→ Directions
Each line holding the string "below" is to be copied from the data.

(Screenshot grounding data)

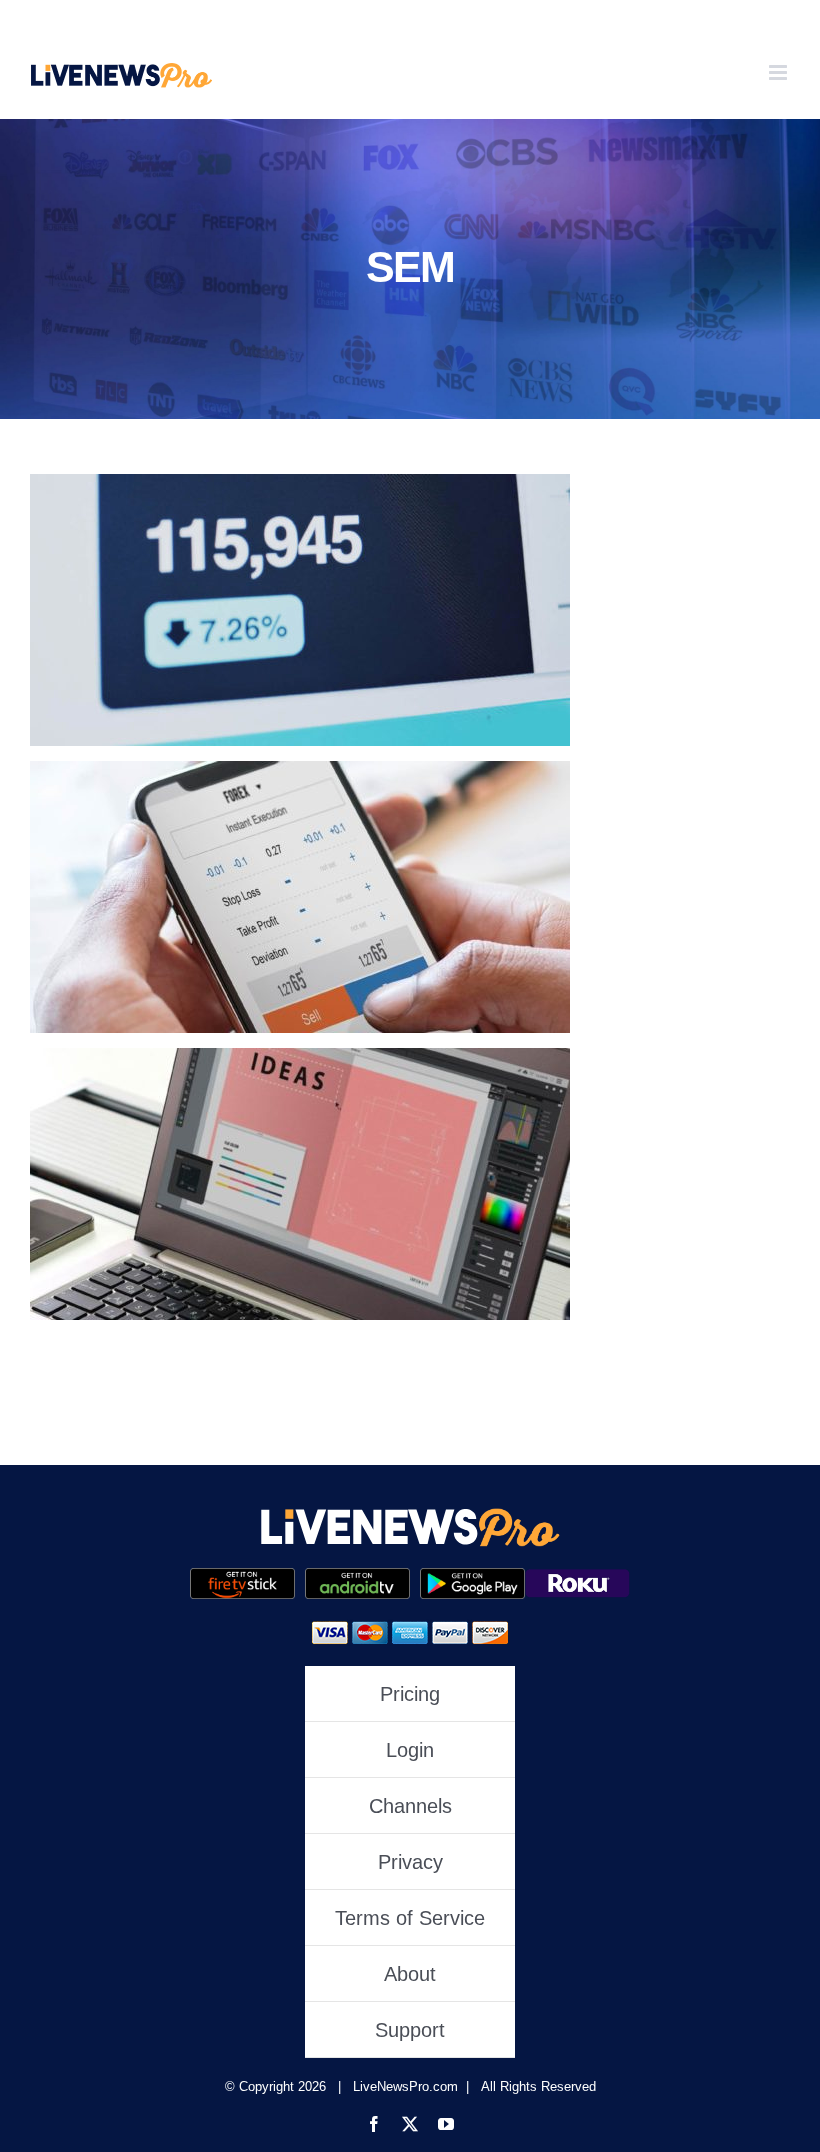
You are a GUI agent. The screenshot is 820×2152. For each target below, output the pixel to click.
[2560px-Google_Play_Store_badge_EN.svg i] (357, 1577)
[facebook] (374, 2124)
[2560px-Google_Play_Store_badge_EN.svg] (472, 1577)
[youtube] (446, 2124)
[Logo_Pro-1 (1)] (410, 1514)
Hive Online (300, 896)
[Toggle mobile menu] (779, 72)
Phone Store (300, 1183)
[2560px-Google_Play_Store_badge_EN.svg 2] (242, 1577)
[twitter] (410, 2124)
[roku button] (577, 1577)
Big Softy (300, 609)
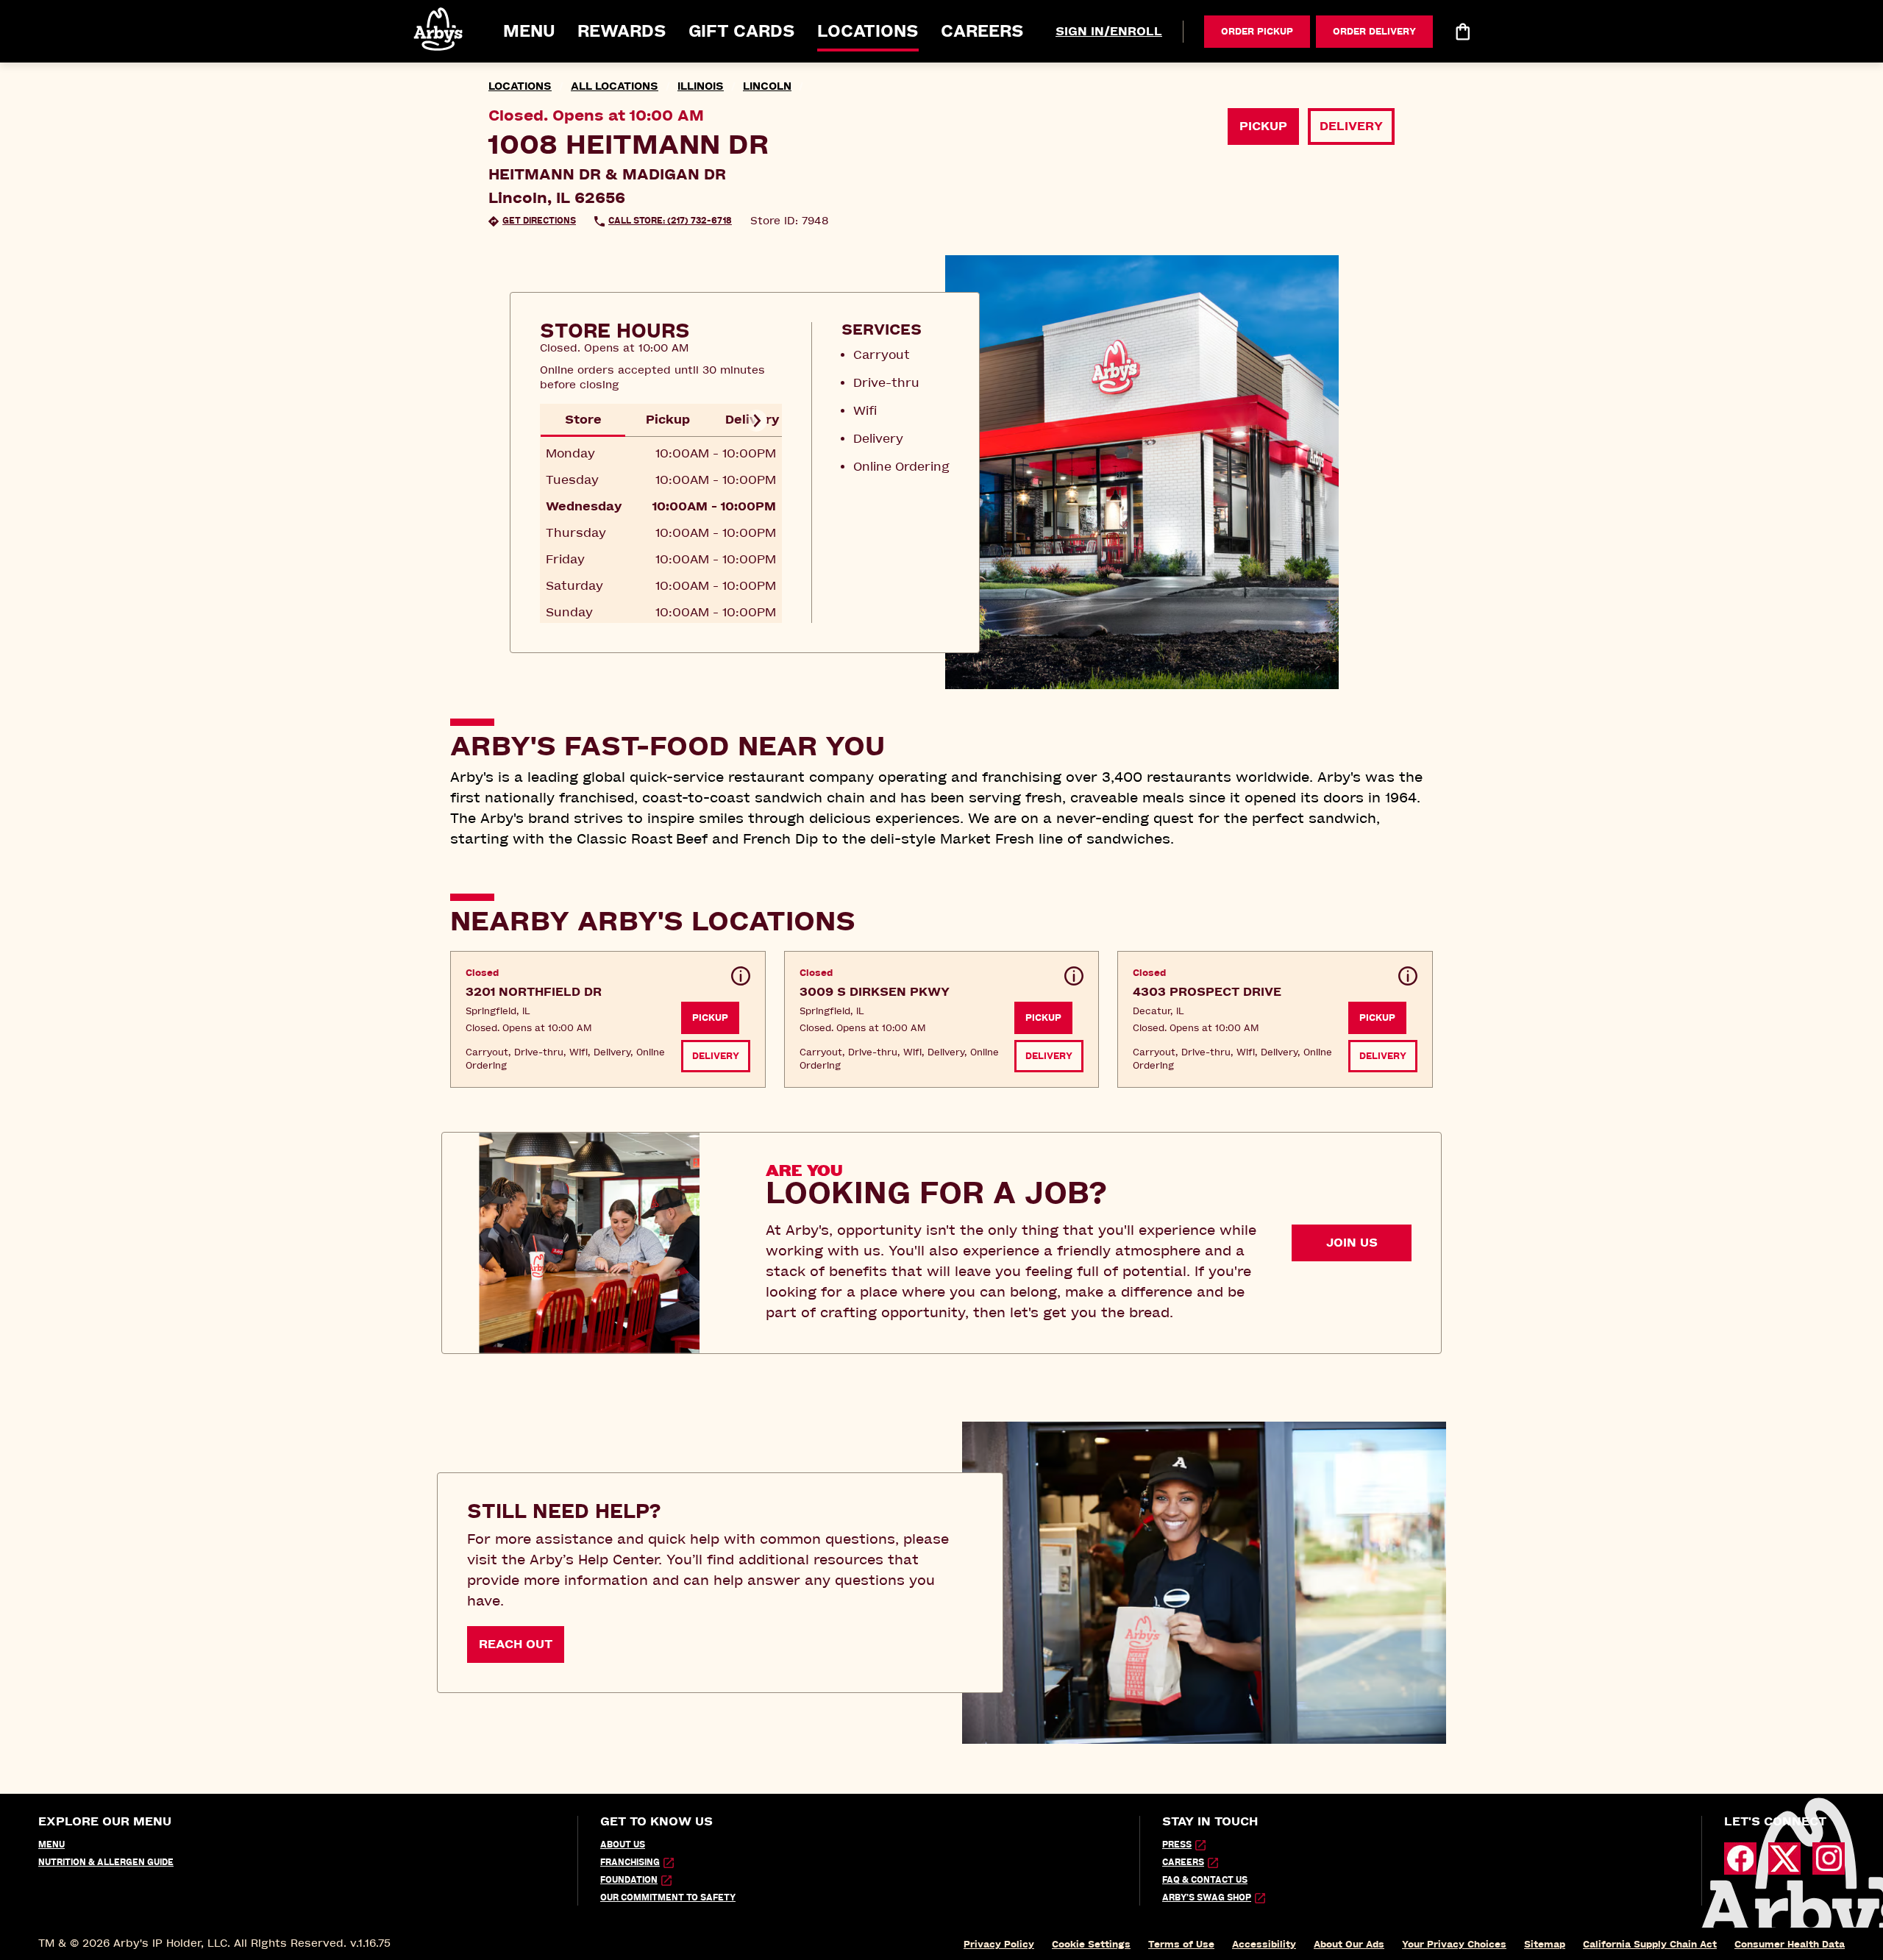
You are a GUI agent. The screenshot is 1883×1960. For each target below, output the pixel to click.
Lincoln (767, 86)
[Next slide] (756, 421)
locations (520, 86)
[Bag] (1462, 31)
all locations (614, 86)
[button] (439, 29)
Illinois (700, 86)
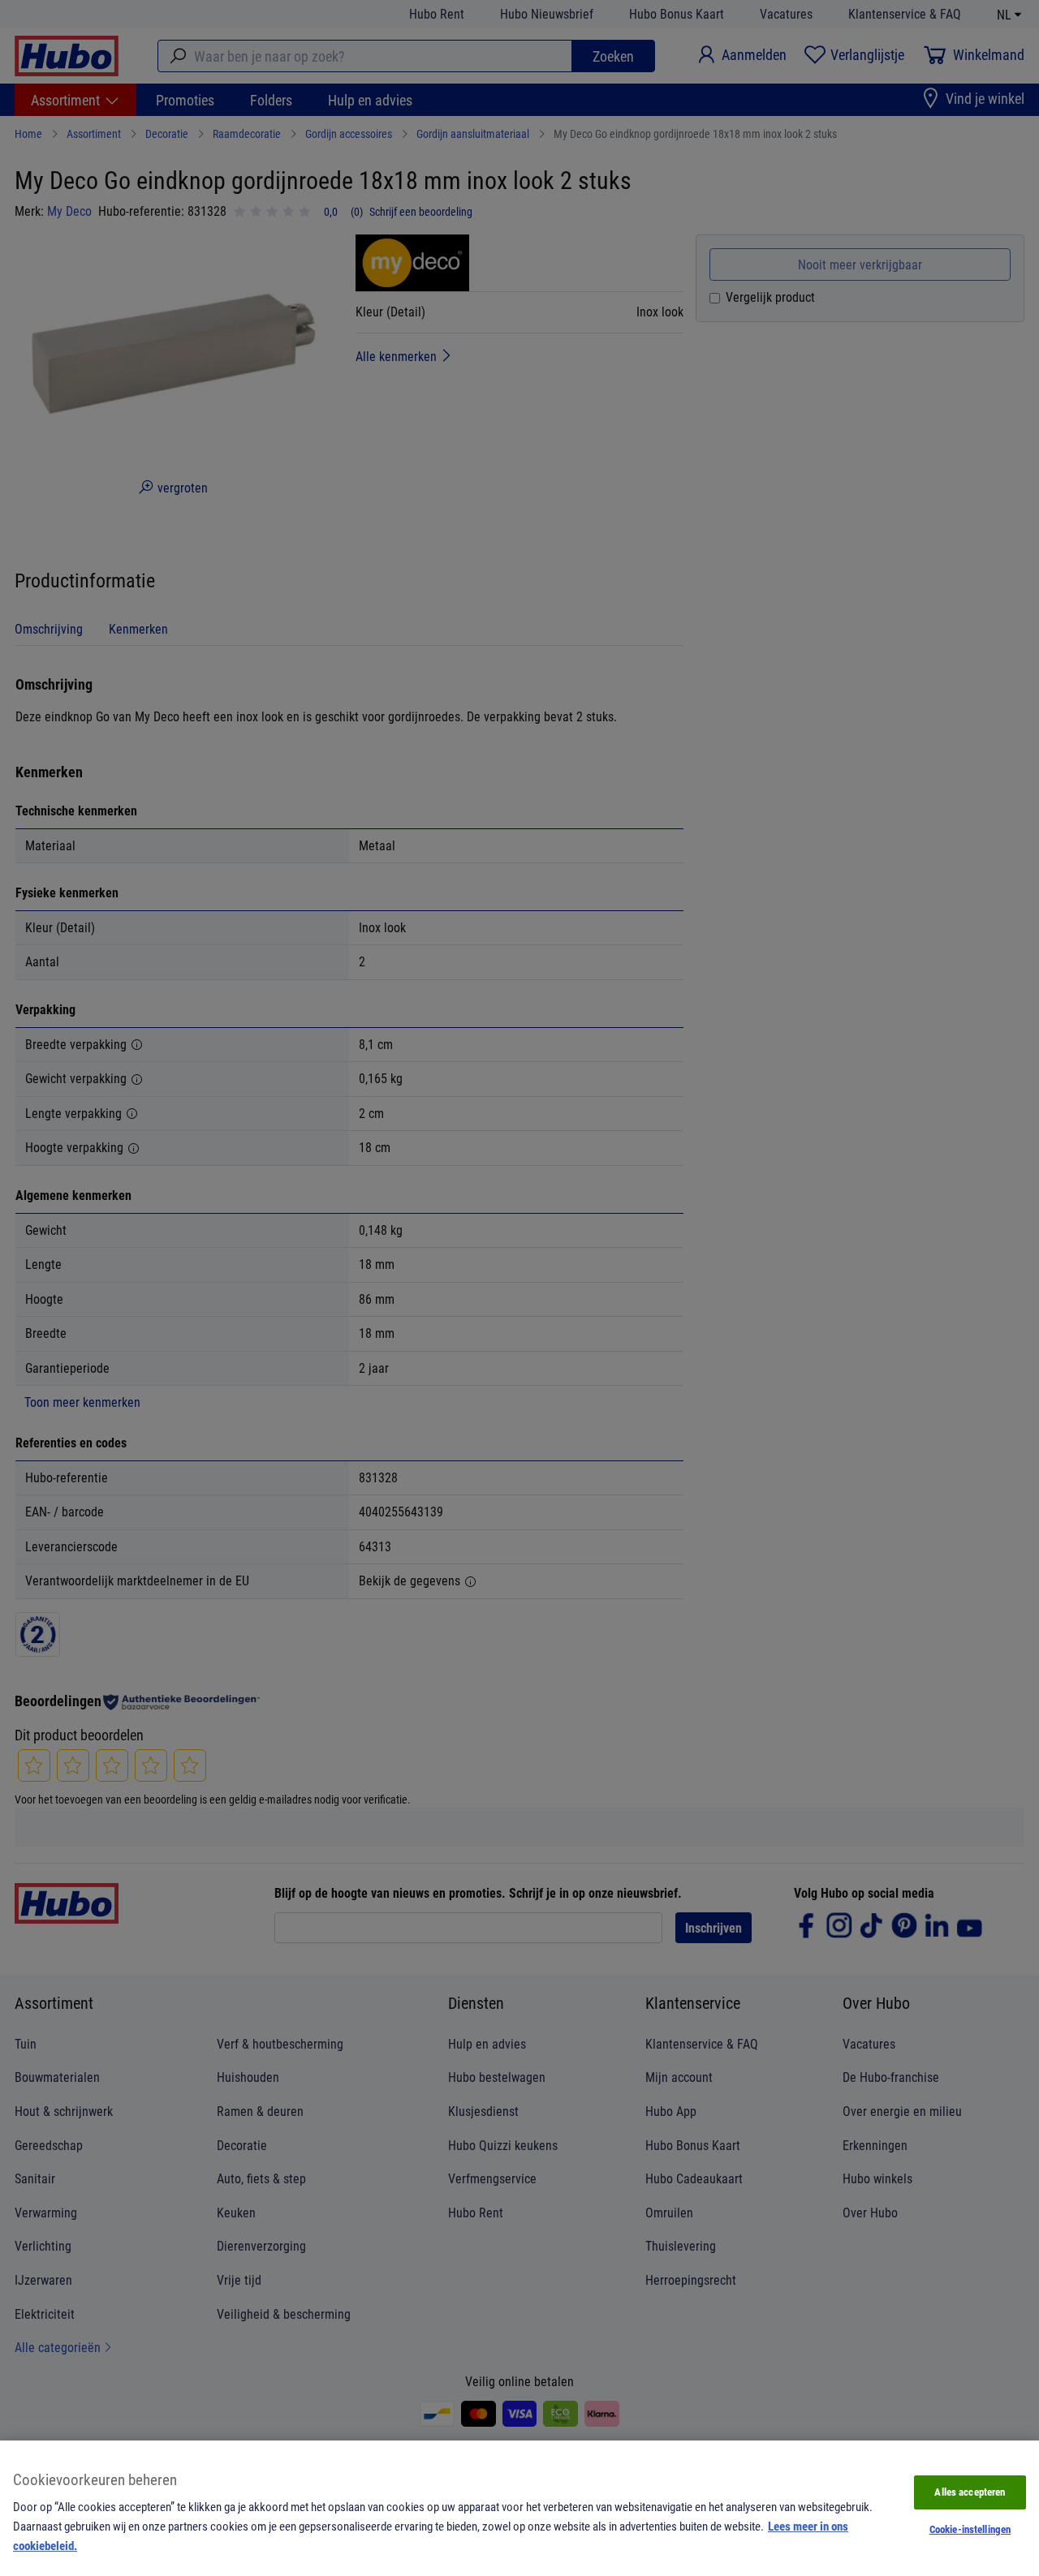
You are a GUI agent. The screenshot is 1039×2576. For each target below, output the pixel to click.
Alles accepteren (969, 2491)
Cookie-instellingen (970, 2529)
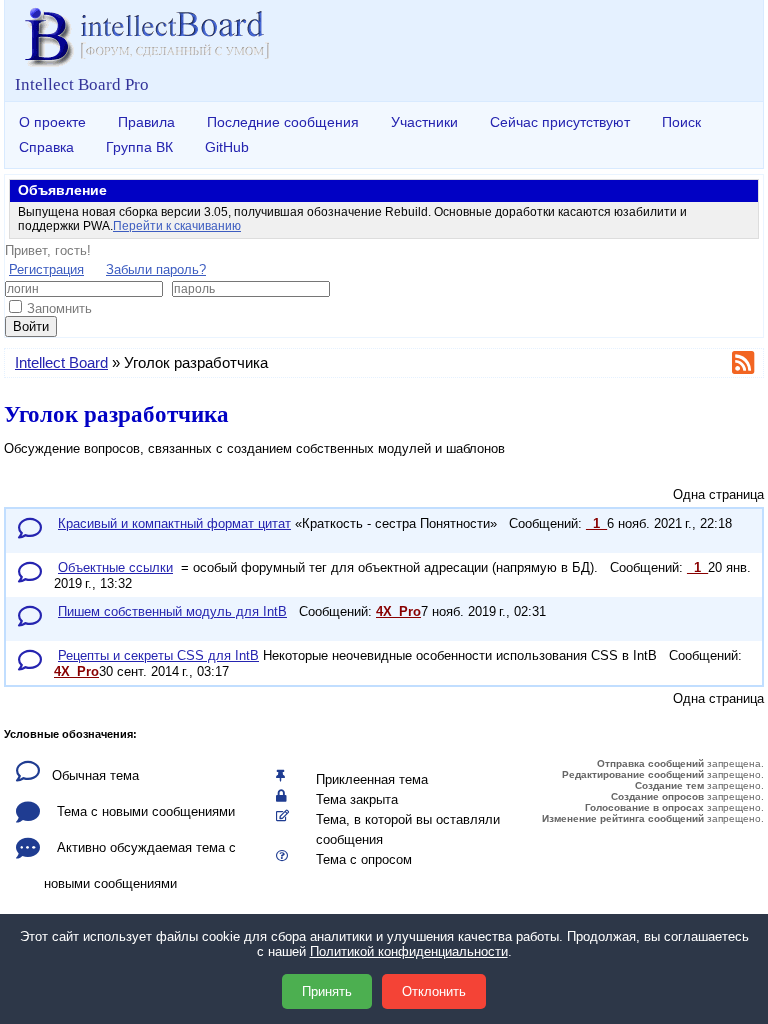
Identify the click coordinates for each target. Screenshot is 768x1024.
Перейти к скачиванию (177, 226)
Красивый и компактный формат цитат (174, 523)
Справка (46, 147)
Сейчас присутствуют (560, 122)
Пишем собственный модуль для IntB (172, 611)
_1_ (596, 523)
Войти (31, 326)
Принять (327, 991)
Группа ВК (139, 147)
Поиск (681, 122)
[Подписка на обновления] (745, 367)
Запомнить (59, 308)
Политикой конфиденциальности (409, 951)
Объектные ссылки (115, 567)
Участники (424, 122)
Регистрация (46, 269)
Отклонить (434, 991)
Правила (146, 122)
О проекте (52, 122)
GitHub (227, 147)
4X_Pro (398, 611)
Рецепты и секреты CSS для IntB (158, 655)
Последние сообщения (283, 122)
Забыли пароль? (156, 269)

→ Expected answer
You are a GUI agent. The screenshot is 820×2152. For each target below, output the pixel to click.
You are a GUI agent. The screenshot is 1883×1960. For each target below, output the pixel to click.
You are a GUI agent. The screenshot is 1039×2576. For each target below, output the pixel to click.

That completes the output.